___ Material for this exercise

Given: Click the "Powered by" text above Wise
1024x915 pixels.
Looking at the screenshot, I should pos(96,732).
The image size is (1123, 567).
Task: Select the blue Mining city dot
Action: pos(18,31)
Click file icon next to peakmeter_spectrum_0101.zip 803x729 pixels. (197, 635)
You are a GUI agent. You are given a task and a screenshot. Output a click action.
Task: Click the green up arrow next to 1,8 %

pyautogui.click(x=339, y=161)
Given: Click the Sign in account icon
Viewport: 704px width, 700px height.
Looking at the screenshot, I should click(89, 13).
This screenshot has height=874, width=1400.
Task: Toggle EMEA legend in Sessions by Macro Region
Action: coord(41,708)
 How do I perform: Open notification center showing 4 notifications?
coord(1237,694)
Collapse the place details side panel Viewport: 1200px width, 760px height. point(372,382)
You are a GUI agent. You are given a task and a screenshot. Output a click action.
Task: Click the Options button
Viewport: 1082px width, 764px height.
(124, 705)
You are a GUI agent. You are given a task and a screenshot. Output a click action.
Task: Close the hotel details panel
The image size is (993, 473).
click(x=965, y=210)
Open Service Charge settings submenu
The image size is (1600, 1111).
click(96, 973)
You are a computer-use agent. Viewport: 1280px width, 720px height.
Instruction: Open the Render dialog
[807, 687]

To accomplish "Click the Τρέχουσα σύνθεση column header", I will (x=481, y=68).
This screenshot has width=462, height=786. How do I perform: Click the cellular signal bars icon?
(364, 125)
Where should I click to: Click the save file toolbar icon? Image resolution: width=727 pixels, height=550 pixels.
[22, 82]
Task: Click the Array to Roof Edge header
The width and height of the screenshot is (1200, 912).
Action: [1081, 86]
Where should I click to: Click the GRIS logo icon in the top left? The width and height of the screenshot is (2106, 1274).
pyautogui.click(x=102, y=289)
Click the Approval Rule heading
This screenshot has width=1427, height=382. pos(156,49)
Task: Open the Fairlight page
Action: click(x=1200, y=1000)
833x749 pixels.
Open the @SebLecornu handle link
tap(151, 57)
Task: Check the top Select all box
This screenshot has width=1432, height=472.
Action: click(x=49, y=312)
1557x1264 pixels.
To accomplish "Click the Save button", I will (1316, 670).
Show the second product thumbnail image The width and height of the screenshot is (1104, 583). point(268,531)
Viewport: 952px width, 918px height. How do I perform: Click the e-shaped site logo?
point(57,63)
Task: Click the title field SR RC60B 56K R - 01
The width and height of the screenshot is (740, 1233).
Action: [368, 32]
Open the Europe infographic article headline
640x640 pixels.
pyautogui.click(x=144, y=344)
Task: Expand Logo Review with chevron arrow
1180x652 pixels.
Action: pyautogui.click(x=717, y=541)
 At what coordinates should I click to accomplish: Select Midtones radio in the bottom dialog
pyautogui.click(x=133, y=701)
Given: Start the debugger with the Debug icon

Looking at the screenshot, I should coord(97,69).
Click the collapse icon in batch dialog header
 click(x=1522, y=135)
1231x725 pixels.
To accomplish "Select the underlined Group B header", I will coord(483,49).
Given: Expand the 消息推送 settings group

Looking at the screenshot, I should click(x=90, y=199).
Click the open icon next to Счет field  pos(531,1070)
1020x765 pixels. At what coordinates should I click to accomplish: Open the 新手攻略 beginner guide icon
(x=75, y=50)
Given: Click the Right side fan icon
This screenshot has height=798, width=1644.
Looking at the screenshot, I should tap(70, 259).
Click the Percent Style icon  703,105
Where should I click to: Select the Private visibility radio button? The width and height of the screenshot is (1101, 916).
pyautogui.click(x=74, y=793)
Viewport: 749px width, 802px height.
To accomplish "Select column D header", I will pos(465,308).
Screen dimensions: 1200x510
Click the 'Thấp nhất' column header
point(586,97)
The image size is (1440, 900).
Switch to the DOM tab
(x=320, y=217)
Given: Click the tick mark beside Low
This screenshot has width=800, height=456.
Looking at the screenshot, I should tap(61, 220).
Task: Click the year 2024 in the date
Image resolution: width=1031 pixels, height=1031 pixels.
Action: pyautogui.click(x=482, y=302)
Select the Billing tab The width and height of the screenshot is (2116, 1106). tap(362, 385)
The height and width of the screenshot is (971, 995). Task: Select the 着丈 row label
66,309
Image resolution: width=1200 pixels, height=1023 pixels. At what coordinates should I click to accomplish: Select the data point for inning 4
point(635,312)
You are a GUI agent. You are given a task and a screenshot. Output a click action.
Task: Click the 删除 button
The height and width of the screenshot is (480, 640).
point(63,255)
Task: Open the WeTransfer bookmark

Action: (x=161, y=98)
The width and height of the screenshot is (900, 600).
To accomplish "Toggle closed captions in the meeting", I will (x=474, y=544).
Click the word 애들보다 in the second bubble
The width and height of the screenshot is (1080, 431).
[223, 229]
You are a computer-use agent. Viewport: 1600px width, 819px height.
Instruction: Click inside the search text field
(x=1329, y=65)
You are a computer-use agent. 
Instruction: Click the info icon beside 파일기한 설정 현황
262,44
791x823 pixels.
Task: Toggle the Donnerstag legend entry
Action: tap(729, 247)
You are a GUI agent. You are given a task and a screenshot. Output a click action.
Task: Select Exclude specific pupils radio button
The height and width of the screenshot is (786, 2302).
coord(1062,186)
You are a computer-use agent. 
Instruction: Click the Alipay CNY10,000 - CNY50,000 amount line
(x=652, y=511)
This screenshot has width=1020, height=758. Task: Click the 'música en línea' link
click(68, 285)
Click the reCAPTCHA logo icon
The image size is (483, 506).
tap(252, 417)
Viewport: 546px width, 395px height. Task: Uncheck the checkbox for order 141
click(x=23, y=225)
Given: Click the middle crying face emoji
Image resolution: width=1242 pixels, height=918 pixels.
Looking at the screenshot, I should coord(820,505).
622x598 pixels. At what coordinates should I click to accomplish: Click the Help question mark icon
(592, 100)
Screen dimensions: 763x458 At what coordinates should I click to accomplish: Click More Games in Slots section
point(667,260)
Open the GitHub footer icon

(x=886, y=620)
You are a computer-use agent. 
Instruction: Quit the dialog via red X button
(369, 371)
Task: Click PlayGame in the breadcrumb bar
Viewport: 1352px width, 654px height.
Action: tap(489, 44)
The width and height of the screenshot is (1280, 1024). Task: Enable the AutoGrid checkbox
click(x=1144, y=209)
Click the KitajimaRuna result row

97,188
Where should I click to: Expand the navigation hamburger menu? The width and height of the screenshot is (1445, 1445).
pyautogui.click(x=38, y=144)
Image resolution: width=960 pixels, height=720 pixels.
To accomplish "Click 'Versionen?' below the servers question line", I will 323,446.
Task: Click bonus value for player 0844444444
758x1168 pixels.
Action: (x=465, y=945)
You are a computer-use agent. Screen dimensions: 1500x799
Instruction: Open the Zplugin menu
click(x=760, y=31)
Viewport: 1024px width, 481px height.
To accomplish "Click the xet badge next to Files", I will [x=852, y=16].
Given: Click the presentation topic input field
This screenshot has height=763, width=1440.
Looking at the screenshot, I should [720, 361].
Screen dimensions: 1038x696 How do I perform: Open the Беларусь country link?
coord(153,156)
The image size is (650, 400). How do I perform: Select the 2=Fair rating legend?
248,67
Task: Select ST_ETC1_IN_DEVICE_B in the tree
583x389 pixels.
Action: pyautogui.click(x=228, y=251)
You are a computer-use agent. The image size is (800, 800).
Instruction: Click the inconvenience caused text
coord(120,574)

______

What this task involves:
Compute the number of lines above that contain the string "panel". Reply with that value only.

Completed exercise:
2